• [Exercise description]:
Within the entries below, find every line that has the string "ribbon", then copy it.

::: Supplied material :::

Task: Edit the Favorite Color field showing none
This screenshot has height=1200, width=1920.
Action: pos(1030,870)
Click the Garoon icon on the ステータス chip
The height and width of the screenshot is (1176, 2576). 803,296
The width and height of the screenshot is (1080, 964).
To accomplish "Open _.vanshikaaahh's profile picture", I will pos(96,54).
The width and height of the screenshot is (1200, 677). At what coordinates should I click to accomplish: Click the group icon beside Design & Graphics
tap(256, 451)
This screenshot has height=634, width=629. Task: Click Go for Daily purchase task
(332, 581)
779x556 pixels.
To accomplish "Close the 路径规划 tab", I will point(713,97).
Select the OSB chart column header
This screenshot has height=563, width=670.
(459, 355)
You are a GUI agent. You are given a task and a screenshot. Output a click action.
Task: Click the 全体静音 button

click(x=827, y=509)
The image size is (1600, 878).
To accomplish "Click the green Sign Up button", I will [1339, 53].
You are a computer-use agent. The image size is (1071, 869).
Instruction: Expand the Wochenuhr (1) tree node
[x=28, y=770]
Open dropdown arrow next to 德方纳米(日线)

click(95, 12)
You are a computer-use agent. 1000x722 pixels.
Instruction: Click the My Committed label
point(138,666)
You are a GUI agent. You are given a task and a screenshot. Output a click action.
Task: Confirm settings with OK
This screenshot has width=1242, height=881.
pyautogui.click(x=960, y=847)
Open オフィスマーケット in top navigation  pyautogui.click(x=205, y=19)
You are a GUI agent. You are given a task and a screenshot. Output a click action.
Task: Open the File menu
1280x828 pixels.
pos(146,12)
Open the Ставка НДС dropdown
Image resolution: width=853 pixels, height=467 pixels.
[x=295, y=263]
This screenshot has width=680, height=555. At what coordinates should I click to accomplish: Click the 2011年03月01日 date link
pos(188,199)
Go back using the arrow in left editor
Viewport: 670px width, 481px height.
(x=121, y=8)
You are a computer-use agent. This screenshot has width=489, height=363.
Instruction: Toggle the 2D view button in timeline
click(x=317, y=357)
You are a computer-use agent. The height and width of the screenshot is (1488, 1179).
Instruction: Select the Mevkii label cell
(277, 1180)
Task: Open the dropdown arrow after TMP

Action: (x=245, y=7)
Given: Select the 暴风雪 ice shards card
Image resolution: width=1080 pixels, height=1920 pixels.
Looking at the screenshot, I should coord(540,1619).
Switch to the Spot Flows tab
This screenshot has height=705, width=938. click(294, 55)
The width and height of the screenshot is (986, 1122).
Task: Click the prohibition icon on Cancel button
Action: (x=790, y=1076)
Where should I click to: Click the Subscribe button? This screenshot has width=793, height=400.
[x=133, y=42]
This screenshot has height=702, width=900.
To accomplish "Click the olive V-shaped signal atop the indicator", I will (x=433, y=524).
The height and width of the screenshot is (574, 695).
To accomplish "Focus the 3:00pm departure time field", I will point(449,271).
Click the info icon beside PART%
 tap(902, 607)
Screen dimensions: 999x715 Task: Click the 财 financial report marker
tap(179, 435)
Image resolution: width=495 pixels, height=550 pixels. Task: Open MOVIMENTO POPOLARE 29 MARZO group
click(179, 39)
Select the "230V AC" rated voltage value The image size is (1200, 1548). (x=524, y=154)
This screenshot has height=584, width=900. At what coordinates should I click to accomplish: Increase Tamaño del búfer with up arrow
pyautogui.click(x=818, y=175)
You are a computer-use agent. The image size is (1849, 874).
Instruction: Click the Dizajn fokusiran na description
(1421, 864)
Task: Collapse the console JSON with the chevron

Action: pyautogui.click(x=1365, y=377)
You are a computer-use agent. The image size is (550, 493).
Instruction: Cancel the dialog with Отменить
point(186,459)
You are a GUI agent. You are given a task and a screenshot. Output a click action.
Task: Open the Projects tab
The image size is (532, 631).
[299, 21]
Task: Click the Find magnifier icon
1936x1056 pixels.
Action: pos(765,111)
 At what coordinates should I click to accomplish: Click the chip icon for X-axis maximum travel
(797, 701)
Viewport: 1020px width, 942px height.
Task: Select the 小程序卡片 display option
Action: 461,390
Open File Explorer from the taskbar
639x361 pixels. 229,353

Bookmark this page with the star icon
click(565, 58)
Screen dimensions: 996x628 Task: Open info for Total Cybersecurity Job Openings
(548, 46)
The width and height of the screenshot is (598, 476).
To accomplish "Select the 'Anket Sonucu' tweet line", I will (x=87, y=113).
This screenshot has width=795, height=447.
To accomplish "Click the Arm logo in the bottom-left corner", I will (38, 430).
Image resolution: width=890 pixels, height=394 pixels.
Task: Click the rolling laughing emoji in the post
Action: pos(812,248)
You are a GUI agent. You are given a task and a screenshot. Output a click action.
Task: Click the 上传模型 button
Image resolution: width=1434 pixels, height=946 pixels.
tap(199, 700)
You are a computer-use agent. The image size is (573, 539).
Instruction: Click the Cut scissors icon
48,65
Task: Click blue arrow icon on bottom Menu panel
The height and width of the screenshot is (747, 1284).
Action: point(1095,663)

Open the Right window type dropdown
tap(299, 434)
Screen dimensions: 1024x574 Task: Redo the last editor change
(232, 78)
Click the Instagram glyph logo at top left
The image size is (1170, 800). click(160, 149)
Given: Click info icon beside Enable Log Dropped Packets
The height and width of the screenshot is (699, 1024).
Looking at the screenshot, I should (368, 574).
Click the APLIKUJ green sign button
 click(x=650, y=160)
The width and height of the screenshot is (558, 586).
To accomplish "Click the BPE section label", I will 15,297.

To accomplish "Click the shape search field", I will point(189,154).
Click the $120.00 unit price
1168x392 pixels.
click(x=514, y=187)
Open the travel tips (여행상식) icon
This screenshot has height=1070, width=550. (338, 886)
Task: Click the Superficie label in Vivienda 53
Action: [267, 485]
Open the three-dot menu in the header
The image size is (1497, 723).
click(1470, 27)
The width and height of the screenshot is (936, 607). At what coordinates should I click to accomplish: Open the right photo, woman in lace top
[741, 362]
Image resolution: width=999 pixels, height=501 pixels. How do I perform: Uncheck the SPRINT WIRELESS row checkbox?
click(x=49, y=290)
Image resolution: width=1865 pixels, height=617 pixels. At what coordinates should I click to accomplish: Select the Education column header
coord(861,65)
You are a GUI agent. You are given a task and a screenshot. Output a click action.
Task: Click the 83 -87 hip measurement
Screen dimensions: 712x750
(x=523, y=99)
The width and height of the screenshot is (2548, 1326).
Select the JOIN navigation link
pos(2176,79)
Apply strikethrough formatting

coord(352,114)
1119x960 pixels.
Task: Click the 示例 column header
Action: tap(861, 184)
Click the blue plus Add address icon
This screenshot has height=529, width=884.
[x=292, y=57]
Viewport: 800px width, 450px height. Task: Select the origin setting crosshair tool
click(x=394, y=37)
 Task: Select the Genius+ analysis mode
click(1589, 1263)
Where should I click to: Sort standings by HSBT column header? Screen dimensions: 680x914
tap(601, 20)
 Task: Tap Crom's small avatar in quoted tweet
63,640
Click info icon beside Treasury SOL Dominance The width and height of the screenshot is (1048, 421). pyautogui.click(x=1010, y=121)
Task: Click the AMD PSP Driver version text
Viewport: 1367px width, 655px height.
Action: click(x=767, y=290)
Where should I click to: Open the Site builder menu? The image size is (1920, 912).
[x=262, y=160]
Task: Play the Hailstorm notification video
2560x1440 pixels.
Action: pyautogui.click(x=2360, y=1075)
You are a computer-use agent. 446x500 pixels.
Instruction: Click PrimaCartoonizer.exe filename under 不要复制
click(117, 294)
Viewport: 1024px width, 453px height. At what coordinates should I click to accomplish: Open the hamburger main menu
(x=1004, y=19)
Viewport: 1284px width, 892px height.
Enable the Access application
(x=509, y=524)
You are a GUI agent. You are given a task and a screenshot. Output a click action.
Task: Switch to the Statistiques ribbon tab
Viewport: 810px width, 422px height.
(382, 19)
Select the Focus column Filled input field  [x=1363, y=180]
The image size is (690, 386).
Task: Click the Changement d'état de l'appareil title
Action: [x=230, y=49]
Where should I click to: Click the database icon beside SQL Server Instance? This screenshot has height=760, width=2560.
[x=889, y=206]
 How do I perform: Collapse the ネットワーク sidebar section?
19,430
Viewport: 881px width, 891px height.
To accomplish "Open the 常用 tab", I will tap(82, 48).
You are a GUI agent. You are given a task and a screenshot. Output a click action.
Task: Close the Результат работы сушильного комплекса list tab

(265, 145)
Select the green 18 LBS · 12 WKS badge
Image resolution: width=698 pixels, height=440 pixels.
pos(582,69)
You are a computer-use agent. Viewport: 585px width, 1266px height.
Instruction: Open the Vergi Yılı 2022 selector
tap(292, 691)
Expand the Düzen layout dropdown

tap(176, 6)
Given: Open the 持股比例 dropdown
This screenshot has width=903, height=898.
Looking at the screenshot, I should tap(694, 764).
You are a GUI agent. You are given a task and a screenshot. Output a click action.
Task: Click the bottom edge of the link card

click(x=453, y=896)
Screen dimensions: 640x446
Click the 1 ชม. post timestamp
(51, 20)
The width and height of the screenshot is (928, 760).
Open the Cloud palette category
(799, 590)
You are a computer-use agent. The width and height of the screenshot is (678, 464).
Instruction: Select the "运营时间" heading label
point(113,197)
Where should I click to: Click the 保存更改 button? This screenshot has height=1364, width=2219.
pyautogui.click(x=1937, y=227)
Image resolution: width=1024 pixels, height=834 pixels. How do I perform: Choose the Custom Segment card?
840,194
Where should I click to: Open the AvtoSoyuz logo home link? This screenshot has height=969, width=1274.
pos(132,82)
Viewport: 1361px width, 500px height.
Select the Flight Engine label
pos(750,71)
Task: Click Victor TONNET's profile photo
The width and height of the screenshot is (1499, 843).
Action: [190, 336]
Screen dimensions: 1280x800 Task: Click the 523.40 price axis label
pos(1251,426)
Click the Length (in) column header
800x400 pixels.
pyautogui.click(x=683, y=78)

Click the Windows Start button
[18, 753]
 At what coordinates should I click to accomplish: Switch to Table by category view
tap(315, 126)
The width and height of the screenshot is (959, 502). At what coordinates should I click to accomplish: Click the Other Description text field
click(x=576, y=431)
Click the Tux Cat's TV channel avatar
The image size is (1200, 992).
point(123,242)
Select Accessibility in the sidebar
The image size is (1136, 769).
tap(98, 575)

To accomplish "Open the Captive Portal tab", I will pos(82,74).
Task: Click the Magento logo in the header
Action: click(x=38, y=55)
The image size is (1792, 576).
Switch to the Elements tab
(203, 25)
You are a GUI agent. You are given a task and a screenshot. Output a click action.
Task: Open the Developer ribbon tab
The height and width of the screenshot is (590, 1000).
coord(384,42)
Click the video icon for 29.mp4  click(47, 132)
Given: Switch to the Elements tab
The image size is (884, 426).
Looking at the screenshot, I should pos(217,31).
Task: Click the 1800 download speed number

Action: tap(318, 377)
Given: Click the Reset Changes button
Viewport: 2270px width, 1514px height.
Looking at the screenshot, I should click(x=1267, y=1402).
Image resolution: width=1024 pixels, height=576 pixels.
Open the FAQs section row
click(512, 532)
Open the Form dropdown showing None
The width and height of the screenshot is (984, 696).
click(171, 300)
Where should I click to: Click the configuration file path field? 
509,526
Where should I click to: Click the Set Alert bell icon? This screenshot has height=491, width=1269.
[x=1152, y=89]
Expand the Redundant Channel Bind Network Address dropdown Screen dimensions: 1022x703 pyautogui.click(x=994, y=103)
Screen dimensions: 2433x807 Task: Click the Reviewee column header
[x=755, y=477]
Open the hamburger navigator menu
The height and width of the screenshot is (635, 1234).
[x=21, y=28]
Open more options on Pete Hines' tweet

:::

• [Task answer]:
Task: Switch to the Statistiques ribbon tab
Task: Open the Developer ribbon tab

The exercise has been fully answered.